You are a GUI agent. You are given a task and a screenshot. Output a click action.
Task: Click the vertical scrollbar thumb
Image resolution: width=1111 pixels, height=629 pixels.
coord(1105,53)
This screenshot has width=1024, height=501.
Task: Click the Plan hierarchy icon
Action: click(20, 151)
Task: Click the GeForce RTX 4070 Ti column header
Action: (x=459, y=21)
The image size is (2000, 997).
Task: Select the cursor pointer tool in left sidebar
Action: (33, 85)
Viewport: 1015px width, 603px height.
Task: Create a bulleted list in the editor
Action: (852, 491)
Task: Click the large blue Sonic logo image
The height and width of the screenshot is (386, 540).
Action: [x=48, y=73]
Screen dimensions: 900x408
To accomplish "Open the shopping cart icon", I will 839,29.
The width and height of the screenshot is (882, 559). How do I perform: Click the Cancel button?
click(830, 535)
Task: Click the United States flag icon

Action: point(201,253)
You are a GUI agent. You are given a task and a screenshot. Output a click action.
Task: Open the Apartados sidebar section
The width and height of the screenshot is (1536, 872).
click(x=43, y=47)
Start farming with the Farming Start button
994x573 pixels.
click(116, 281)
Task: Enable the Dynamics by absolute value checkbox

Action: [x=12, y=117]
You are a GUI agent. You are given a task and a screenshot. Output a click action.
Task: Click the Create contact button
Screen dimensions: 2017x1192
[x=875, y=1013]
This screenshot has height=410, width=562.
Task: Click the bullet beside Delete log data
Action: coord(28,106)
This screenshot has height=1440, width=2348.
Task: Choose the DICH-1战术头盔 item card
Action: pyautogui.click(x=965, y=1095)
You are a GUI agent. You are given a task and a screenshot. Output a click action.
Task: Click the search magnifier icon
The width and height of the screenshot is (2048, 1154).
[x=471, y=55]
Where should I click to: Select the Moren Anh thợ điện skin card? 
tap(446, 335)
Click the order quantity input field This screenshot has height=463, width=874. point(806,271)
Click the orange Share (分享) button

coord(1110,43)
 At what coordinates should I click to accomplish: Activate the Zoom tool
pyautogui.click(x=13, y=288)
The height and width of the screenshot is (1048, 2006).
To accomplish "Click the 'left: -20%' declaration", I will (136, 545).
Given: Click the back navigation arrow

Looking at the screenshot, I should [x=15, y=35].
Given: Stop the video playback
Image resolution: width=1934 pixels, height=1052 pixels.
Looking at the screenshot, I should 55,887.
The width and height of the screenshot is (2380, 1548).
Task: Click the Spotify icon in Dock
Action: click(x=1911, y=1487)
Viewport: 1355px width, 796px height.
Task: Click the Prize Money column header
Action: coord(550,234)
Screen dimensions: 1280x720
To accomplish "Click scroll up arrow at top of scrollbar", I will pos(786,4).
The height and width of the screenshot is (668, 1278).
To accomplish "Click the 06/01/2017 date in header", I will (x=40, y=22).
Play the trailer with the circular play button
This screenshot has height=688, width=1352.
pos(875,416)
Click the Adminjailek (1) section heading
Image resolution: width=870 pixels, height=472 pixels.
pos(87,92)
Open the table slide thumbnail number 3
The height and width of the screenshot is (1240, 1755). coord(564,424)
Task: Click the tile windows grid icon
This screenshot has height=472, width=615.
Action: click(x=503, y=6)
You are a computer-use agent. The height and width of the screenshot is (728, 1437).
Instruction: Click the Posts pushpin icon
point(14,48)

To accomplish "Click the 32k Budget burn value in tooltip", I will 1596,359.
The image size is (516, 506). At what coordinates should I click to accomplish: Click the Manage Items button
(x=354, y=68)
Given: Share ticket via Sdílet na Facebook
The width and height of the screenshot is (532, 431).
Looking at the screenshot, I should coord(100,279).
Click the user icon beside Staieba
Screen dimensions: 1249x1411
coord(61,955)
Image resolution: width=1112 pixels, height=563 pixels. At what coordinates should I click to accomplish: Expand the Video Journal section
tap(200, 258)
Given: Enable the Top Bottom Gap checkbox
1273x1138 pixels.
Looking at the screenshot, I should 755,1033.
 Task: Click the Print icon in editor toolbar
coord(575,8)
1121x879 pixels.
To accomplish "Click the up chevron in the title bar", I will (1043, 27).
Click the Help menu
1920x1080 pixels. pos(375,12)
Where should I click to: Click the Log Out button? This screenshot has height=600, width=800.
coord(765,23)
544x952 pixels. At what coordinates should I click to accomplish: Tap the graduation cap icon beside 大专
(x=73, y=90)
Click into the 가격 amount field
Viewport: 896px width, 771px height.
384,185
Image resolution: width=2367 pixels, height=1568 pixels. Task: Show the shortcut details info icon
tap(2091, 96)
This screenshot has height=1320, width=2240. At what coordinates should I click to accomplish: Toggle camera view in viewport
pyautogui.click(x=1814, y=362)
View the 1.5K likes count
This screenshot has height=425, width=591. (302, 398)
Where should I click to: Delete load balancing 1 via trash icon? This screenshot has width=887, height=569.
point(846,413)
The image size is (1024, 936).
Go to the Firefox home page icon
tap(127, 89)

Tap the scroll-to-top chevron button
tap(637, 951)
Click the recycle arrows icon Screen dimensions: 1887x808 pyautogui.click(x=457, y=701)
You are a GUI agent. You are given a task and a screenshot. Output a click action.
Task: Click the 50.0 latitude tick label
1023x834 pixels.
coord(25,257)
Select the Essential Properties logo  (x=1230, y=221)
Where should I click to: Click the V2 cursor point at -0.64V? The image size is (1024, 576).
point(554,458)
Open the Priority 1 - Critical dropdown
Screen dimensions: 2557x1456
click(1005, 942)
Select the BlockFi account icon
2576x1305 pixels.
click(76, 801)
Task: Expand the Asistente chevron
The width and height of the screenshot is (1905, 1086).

....

記録の冒頭から「Click the order」を含む行まで(その行も含む)を、空行を除いて番号付きリストに変換せよ。それより後の行は含めない。

1. You are a GUI agent. You are given a task and a screenshot. Output a click action.
2. Task: Click the vertical scrollbar thumb
3. Image resolution: width=1111 pixels, height=629 pixels.
4. coord(1105,53)
5. This screenshot has width=1024, height=501.
6. Task: Click the Plan hierarchy icon
7. Action: click(20, 151)
8. Task: Click the GeForce RTX 4070 Ti column header
9. Action: (x=459, y=21)
10. The image size is (2000, 997).
11. Task: Select the cursor pointer tool in left sidebar
12. Action: (33, 85)
13. Viewport: 1015px width, 603px height.
14. Task: Create a bulleted list in the editor
15. Action: (852, 491)
16. Task: Click the large blue Sonic logo image
17. The height and width of the screenshot is (386, 540).
18. Action: [x=48, y=73]
19. Screen dimensions: 900x408
20. To accomplish "Open the shopping cart icon", I will 839,29.
21. The width and height of the screenshot is (882, 559). How do I perform: Click the Cancel button?
22. click(830, 535)
23. Task: Click the United States flag icon
24. Action: point(201,253)
25. You are a GUI agent. You are given a task and a screenshot. Output a click action.
26. Task: Open the Apartados sidebar section
27. The width and height of the screenshot is (1536, 872).
28. click(x=43, y=47)
29. Start farming with the Farming Start button
30. 994x573 pixels.
31. click(116, 281)
32. Task: Enable the Dynamics by absolute value checkbox
33. Action: [x=12, y=117]
34. You are a GUI agent. You are given a task and a screenshot. Output a click action.
35. Task: Click the Create contact button
36. Screen dimensions: 2017x1192
37. [x=875, y=1013]
38. This screenshot has height=410, width=562.
39. Task: Click the bullet beside Delete log data
40. Action: coord(28,106)
41. This screenshot has height=1440, width=2348.
42. Task: Choose the DICH-1战术头盔 item card
43. Action: pyautogui.click(x=965, y=1095)
44. You are a GUI agent. You are given a task and a screenshot. Output a click action.
45. Task: Click the search magnifier icon
46. The width and height of the screenshot is (2048, 1154).
47. [x=471, y=55]
48. Where should I click to: Select the Moren Anh thợ điện skin card? 
49. tap(446, 335)
50. Click the order quantity input field This screenshot has height=463, width=874. point(806,271)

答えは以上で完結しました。